- [Written task A]:
Reproduce the passage of the insurance interview transcript below from "And we'll move" to "financial services sector.".
- [Written task B]:
Extend the insurance interview transcript below, picking up right after its final sentence.

You know, broader ecosystem issues and everyone's doing it to compete. You know, I don't think there's an insurer out there that's not talking about data and therefore, know, if that's the basis on which we're competing, perhaps the new paradigm of data is that actually there's a lot more data that now exists in a format we could ingest in our ecosystem that might come from the client side. And to your point around clients, I think that sometimes
Ben (15:36)
Yeah.
Tom Hoad (15:56)
our clients and our risk management communities are underrepresented in this sense. And you and I both know we've had some fascinating conversations with risk managers over the years about how they see risk and what they're doing about it. And often that doesn't even get to the insurance market. you know, it's sometimes lost in these conversations because I think there's always advocacy for a new product or a new sales process.
But actually, think we've both been aware of where clients themselves have really looked at risk in a novel way, now powered by a lot more data, to then understand whether it's contractual, whether it's risk management, whether it's risk transfer, whether it's captive, what solutions are able to them to finance the resilience they need against those problems.
Ben (16:45)
And we'll move on to captives shortly. just wonder, given your role, your experience in terms of what you see on a day-to-day basis, as we all know, insurance has a kind of reputation for being slow moving, conservative, but do you see this as just kind of an old view or in terms of like the reality of what you see day-to-day and maybe bring Lloyds into this conversation as well? Like, do you see insurance as adapting and evolving in the times or still kind of behind in terms of financial services sector.
Tom Hoad (17:19)
Yeah, I I think it's a very fluid and dynamic insurance product. I, you know, having spent over 20 years, you know, leading some level of innovation in the market, I would say that there has been a huge amount. I mean, innovation is a funny word. I mean, most people who sort of work under an innovation banner don't like the word very much because innovation is actually about solving problems. And in my case, it's solving client problems.
Ben (17:39)
Yeah.
Tom Hoad (17:46)
And what you need to do to do that is you need to be open to experimentation. You need to collaborate like crazy. You need to be able to communicate concepts really well. And you need to link things together that otherwise have never been linked before. And when you do that, what you can't talk about are all the things that you've tried to do that didn't quite make it. So in my career, I have no idea how many things I've tried to do that have actually failed.
But if you were sort of a scholar of innovation, which I'm definitely not, but I'm a practitioner, I suspect one of your metrics would be like, know, what have you tried to do and how well are you at turning things off that are not working very quickly? And I think there's a lot of that in the market, a lot of that. And then when it comes to some of the solutions, I think there is an increasingly rapid amount of delivery, especially around embedded risk management services not necessarily brand new insurance products, you know, like actual risk services. There's a lot going on in the climate space. mean, how has got great presence there. We've got new products, both in how and in Jewel as well, or MGA that has some interesting solutions. I think there is some really good stuff in the market. The Lloyd's lab, you know, we've all got to remember that the Lloyd's lab exists because we needed to.

- [Dataset extract]:
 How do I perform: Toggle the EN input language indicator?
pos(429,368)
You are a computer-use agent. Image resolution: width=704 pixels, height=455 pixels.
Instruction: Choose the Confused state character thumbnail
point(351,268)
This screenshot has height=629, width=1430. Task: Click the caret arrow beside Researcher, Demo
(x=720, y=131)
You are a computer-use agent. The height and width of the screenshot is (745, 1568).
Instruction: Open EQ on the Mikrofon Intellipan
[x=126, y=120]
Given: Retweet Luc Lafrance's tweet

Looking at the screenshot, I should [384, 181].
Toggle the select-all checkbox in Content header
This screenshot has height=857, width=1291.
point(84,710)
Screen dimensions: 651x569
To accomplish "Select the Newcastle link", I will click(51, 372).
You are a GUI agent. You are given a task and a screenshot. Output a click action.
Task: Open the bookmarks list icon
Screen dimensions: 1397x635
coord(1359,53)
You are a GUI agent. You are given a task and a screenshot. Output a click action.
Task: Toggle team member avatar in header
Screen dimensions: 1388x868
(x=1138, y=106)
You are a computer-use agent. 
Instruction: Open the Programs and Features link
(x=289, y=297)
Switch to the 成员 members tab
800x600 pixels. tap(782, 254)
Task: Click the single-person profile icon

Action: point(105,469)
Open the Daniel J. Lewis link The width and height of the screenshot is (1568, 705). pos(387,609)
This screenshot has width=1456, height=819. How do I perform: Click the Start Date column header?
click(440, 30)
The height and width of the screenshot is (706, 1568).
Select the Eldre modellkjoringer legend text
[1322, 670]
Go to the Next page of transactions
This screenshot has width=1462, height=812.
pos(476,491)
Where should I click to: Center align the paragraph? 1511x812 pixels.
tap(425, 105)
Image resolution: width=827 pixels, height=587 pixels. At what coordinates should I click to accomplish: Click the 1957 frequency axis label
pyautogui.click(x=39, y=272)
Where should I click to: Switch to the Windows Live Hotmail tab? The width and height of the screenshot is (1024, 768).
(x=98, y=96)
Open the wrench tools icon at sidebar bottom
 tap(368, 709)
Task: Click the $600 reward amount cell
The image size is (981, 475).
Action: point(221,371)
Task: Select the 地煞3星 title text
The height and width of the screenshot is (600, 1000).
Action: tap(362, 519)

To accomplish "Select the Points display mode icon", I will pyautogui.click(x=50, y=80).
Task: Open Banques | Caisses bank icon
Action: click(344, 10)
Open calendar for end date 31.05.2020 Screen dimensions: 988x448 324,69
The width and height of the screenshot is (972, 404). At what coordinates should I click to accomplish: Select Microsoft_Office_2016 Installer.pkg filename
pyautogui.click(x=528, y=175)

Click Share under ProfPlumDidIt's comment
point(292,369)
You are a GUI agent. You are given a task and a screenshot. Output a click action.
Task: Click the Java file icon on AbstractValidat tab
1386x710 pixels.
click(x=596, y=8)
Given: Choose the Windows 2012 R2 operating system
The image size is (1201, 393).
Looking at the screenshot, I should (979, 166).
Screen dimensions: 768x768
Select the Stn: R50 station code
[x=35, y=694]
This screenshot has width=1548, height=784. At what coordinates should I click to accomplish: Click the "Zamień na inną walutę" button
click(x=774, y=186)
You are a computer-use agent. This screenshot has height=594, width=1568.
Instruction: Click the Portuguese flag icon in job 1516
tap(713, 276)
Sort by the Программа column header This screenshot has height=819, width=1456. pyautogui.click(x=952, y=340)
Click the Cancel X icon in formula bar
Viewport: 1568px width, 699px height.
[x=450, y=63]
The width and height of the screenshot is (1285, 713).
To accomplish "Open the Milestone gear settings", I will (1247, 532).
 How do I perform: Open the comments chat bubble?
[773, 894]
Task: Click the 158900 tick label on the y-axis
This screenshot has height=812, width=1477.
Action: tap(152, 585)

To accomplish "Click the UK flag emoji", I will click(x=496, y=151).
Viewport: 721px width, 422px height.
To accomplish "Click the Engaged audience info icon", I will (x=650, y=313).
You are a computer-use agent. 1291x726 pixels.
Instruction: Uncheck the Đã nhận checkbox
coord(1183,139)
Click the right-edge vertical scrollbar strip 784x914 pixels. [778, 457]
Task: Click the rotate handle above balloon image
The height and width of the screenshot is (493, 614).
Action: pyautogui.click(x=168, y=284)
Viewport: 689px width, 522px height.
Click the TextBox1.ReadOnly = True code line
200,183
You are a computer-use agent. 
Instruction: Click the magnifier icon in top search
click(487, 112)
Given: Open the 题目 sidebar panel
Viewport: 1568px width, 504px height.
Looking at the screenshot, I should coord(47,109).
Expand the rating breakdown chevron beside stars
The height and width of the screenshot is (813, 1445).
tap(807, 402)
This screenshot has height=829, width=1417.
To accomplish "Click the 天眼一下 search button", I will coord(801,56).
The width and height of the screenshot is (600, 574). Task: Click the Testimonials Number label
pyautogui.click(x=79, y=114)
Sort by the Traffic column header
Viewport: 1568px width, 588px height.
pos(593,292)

- [Task output A]:
And we'll move on to captives shortly. just wonder, given your role, your experience in terms of what you see on a day-to-day basis, as we all know, insurance has a kind of reputation for being slow moving, conservative, but do you see this as just kind of an old view or in terms of like the reality of what you see day-to-day and maybe bring Lloyds into this conversation as well? Like, do you see insurance as adapting and evolving in the times or still kind of behind in terms of financial services sector.

- [Task output B]:
You know, we need a concierge service that connects the startup community to the tradition of Lloyd's and we need the market itself to be aware, eyes open of what's going on around us so that we can leverage new skills and technologies and talent to safeguard the future of the marketplace. So, you know, I'm an advocate for the Lloyd's lab. think Rosie and her team are doing a really good job over there. It's really important that we recognise the sort of shifting technological landscape and how that might affect how we deliver our own discipline of understanding risk, managing risk and ultimately transferring risk.
Ben (19:44)
And thanks, Tom. And again, it's actually quite a hard question. But in terms of what you see, in terms of the gaps then from what clients are bringing to you in reality of what's available in the market, are there common threads you see in terms of class of business, certain sectors? Do you see commonalities in that?
Tom Hoad (20:04)
Yeah, I mean, the main drivers of all of this are what do you need to win? A client wants to win and insurance can be an enabler for them to win. So my particular area of interest is normally around things like business interruption or short tail risk, where from an innovation standpoint, you know more quickly where you are with your pricing and wording because loss is manifest in a timeframe that you can understand and then iterate on. But that doesn't mean there's not a lot of demand for understanding, you know, things like social inflation and other types of issues in the liability side as well. So, so, so, so I would say to you that the trends driving change at the moment are largely around technology and how clients are using technology, how it's changing their workforce, how it's changing the way they interact with their customers.
What that means, you what does, what does a gentic AI mean for a hedge fund, for example, like, and how do they tackle that problem? But then it's also geopolitical and it's climate, climate related as well. And these are macro banners that anyone on a podcast like this could talk about. That the skill in it is to pick up examples of, of, of problems for clients that are scalable and solve it at a low level to then scale up to something that's far bigger. It's very rare that anyone comes up with an innovation overnight that answers a big, a big problem immediately, because typically things like capacity constraints or product market fit or other issues will get in the way of that. What tends to happen is that like with cyber, you start with selling a handful of policies to people who've got or companies who've got coverage issues around exclusions. And then it turns into a multi-billion dollar marketplace like we've got. And I think that's important with all types of innovation.
Ben (22:02)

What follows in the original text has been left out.